On Wed, Aug 13, 2025 at 9:42 AM Greg Burd <greg@burd.me> wrote:
> Amazing, thank you. I'll try to replicate your tests tomorrow to see if
> my optimized division and modulo functions do in fact help or not. I
> realize that both you and Anders are (rightly) concerned that the
> performance impact of IDIV on some CPUs can be excessive.

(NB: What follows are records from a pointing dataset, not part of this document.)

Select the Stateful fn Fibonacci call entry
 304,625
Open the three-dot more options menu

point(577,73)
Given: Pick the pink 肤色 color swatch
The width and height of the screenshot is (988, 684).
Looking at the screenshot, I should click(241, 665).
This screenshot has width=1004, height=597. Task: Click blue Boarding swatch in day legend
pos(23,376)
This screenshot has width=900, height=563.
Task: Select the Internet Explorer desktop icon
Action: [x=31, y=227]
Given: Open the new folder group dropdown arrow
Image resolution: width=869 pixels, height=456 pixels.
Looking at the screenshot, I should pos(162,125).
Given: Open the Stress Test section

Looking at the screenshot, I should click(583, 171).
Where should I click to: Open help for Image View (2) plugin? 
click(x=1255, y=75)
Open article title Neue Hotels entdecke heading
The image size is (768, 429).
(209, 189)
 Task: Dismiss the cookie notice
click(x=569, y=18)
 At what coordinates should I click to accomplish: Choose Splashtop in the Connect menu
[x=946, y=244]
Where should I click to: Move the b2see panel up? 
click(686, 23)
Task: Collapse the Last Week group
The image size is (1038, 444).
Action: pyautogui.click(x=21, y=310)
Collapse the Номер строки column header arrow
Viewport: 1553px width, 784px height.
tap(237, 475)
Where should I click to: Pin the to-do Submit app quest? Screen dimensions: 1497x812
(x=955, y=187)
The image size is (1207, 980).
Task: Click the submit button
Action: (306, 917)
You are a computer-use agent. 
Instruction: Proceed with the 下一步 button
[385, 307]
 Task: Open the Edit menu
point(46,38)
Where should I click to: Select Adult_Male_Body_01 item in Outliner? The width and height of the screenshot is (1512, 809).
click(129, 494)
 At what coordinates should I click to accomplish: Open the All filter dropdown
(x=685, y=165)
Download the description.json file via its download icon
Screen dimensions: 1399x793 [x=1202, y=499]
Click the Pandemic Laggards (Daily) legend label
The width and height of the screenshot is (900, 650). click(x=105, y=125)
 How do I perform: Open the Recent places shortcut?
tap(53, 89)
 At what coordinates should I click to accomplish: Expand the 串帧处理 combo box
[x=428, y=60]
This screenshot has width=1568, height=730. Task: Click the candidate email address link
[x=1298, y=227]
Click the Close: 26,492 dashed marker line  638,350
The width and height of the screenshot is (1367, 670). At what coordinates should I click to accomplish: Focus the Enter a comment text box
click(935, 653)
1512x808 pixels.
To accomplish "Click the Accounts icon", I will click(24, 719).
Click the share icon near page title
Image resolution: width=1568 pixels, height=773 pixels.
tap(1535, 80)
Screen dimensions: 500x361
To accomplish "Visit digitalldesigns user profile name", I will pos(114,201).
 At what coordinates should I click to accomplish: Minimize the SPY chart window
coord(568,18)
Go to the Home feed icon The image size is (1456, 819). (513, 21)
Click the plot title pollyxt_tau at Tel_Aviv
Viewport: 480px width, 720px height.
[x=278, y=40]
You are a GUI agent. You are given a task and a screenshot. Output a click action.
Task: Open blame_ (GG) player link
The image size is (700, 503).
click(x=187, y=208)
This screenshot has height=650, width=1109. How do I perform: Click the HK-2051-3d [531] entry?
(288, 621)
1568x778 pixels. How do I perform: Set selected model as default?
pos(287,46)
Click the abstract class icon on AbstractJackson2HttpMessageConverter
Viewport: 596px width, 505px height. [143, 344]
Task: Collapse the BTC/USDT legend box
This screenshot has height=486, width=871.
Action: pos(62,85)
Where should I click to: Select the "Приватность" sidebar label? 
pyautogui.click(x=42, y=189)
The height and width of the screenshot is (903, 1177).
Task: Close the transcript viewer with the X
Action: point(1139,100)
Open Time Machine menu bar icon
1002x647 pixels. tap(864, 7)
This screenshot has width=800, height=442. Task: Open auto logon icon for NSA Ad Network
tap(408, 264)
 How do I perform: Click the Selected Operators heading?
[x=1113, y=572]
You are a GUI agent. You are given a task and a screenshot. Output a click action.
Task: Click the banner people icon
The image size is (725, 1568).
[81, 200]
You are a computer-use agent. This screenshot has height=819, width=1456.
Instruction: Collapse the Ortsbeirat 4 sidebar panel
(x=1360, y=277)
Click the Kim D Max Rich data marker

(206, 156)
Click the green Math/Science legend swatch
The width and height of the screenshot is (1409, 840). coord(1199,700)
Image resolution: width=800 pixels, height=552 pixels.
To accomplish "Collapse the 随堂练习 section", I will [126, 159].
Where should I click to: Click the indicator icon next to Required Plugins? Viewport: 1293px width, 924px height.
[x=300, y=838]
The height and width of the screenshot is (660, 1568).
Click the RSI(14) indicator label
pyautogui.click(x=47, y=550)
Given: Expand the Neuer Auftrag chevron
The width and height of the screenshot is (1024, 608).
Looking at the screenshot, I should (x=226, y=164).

At the risk of posting untested crackpot theories on the internet, I
wonder if there is a way to use a simple boundary condition and
subtraction for this. If you correct overshoot compared to an
advancing-in-strides base value, then I wonder how often you'd finish
up having to actually do that under concurrency. Obviously in
general, implementing modulo with subtraction is a terrible idea, but
can you make it so that the actual cost works out as mostly 0, rarely
1 and exceedingly rarely more than 1 subtraction loops? If that's
true, do the branches somehow kill you?
Assume for now that we're OK with keeping % and / for the infrequent
calls to StrategySyncStart(), or we can redefinine the bgwriter's
logic so that it doesn't even need those (perhaps what it really wants
to know is its total distance behind the allocator, so perhaps we can
define that problem away? haven't thought about that yet...). What
I'm wondering out loud is whether the hot ClockSweepTick() code might
be able to use something nearly as dumb as this...
/* untested pseudocode */
ticks_base = pg_atomic_read_u64(&x->ticks_base);
ticks = pg_atomic_fetch_add_u64(&x->ticks, 1);
hand = ticks - ticks_base;
/*
* Compensate for overshoot. Expected number of loops: none most of the
* time, one when we overshoot, and maybe more if the system gets
* around the whole clock before we see the base value advance.
*/
while (hand >= NBuffers)
{
/* Base value advanced by backend that overshoots by one tick. */
if (hand == NBuffers)
pg_atomic_fetch_add_u64(&StrategyControl->ticks_base, NBuffers);
hand -= NBuffers;
}